Bring in the audience
“An addition of even one more person is encouraging. And, the city has a strong community that constantly supports such concerts. Bandra Base offers a small space but it’s always full (approximately 40 people) for the Jazz events. Also, the addition of the True School of Music has helped generate a professional, educational interest,” explains D-Wood, founder of Bandra Base, who is also a music teacher at Whistling Woods International.
De Decker tells us that the Jazz concert they organised at suburban restaurant Boveda received a positive response, too. During her time as a part of the blueFROG team, she recalls how big names in Jazz always played to packed houses.
It is not just alternative spaces that have witnessed this surge. Farrahnaz Irani, Senior Manager — Programmes (Western Music) at NCPA, tells us, “The occupancy is ever increasing for our Jazz concerts. In fact, the audience for Western Classical might be stagnant but the numbers for Jazz has been going up.
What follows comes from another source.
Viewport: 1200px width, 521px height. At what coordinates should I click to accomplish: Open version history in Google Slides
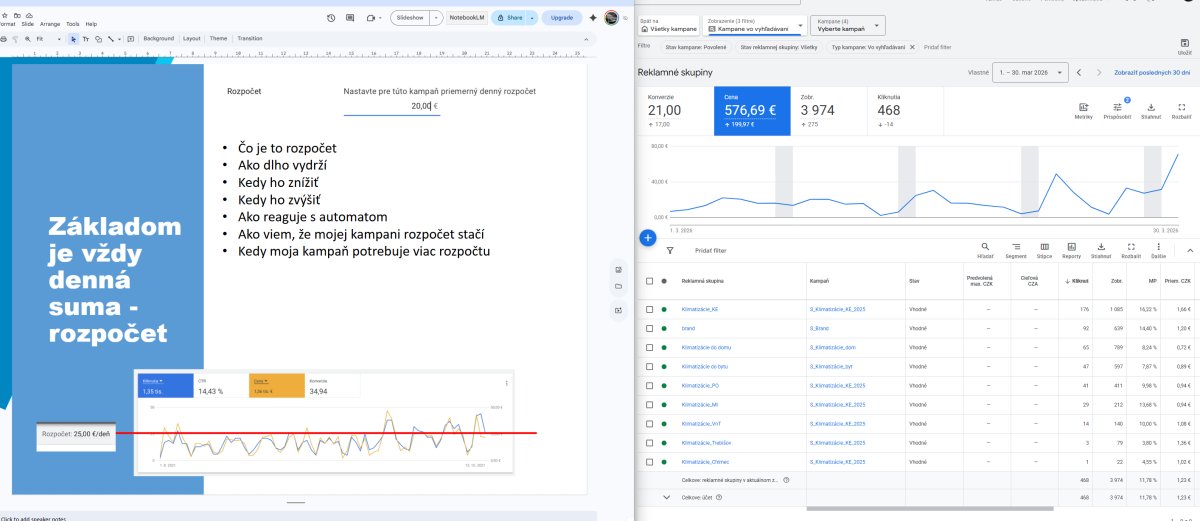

The bigger names have always been sought after but we have to realise that one should provide a platform for national and international young artistes.”
Besides, the improvisational format of Jazz has aided its cause as artistes across Pop, Latin and Electronica are collaborating with Jazz artistes in India, thereby ensuring that straight Jazz becomes approachable. “I hope, with this rising interest, we can put India back on the international Jazz map in two-three years,” an optimistic Sampat signs off.
International Jazz Day events in the city
On: Today, 7.30 pm to 12.30 am
At: blueFROG, Lower Parel.
On: May 2, 3 and 4
At: Bandra Base, 29th Road, Bandra (W).